* _TASK REQUIREMENTS_
Gather every line from the items below that contains the string "width". Case matters.

* _RECORD SET_
※ ※ ※
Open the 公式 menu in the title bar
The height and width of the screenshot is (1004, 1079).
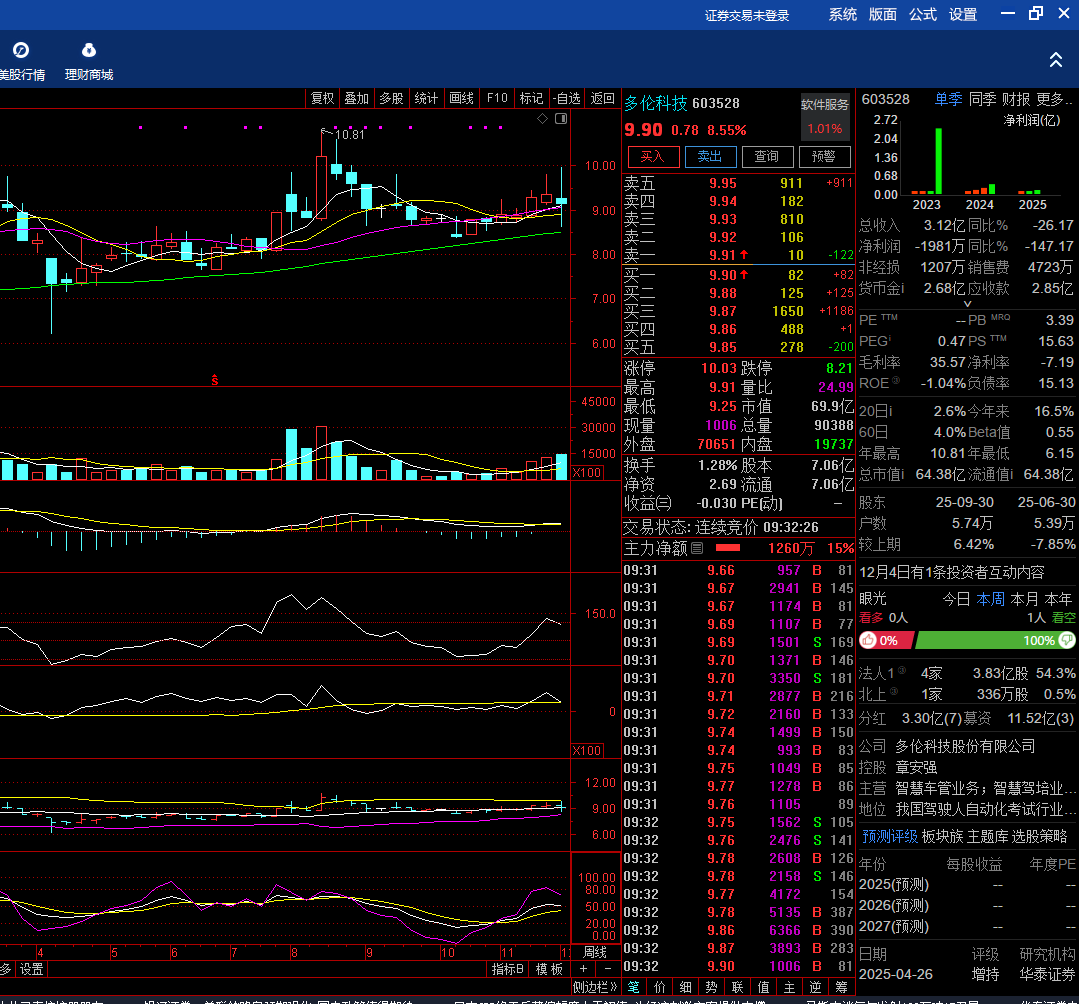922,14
※ ※ ※
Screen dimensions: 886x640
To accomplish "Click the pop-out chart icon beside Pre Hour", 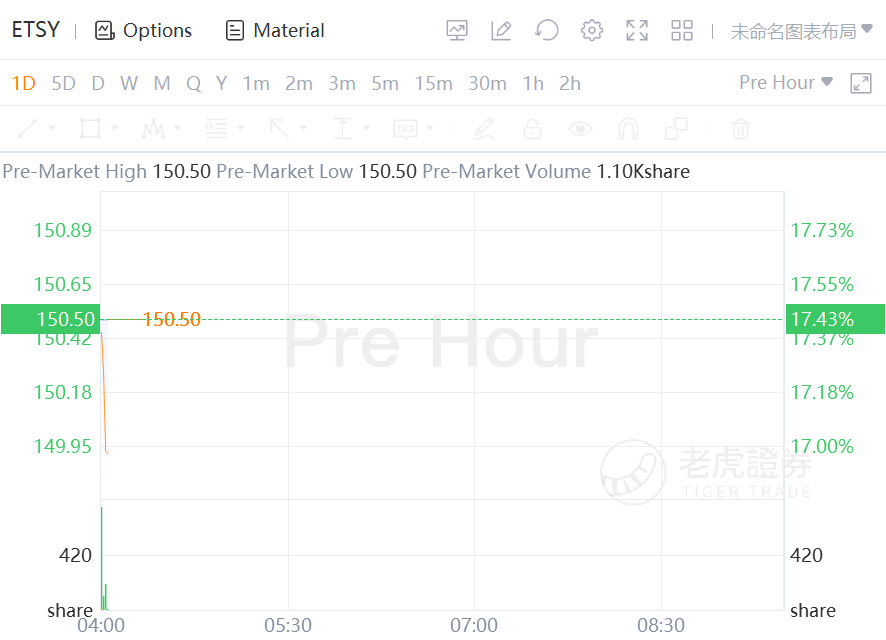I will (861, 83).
※ ※ ※
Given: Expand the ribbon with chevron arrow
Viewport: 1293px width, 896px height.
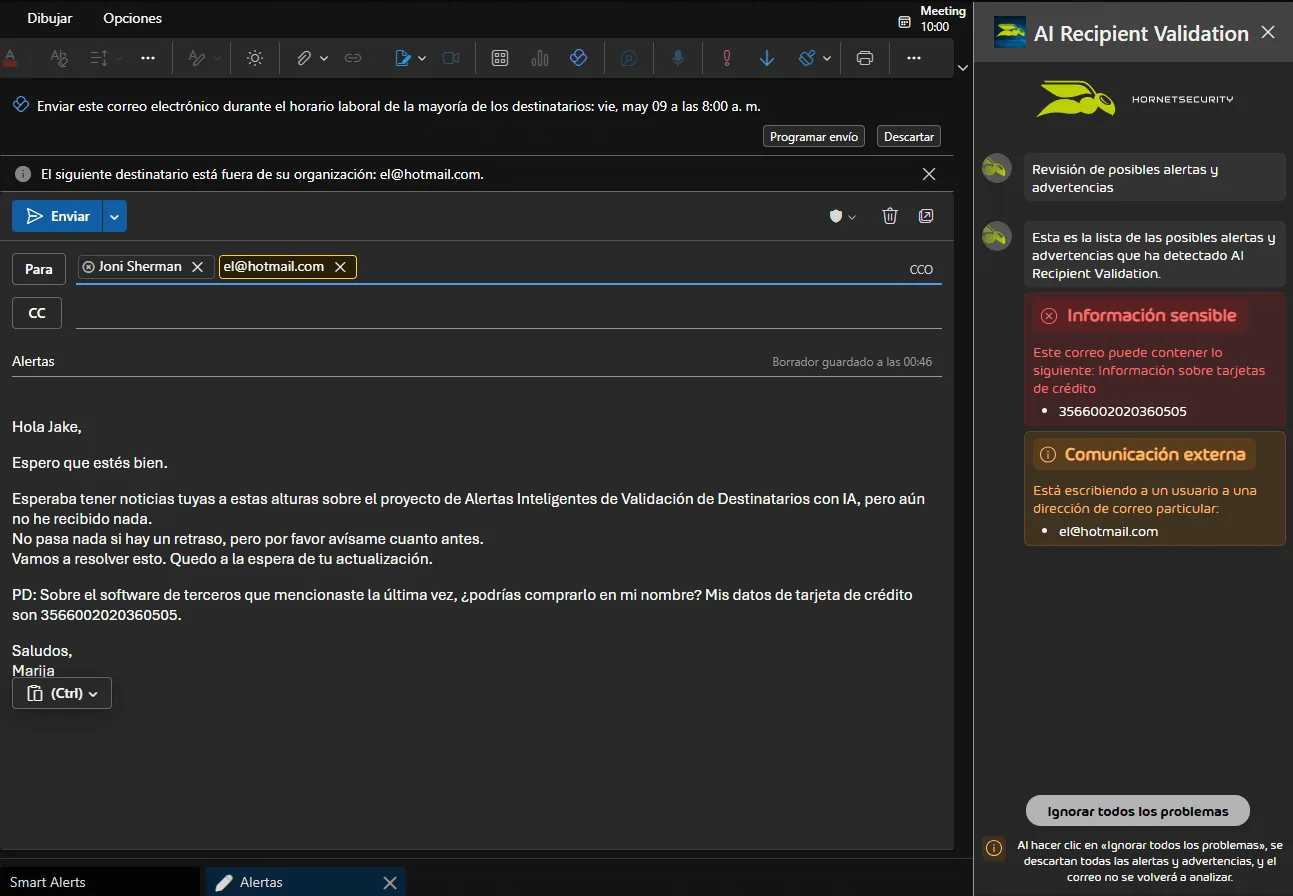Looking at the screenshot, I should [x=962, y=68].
※ ※ ※
* _EXERCISE RESPONSE_
The height and width of the screenshot is (1004, 1079).
Viewport: 1293px width, 896px height.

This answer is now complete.